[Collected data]
......

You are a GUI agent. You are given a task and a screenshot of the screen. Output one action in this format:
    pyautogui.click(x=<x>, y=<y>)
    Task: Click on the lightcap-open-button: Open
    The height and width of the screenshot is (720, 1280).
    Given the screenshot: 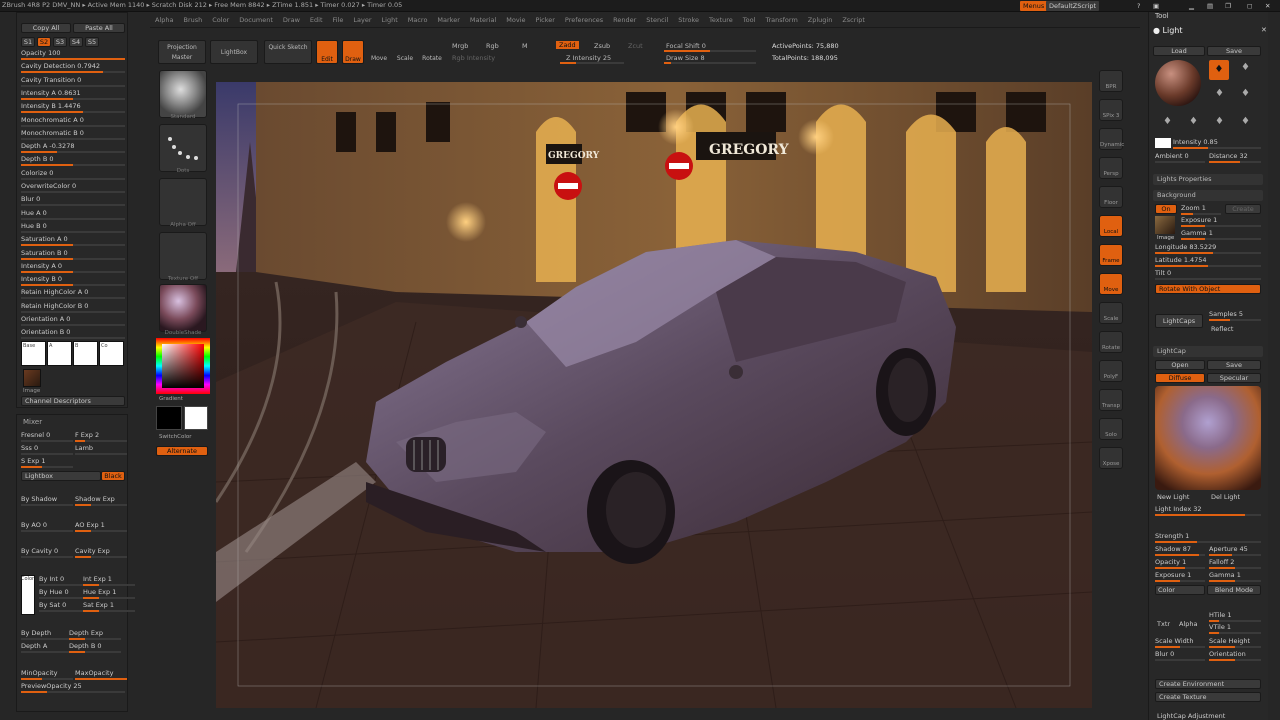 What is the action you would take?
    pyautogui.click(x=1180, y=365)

......

TASK ::
Please recast the rows above, from their first line through the line containing "The height and", as a JSON list of strings with one string per line and blank lines left out.

ANSWER FOR THE TASK ::
[
  "You are a GUI agent. You are given a task and a screenshot of the screen. Output one action in this format:",
  "    pyautogui.click(x=<x>, y=<y>)",
  "    Task: Click on the lightcap-open-button: Open",
  "    The height and width of the screenshot is (720, 1280)."
]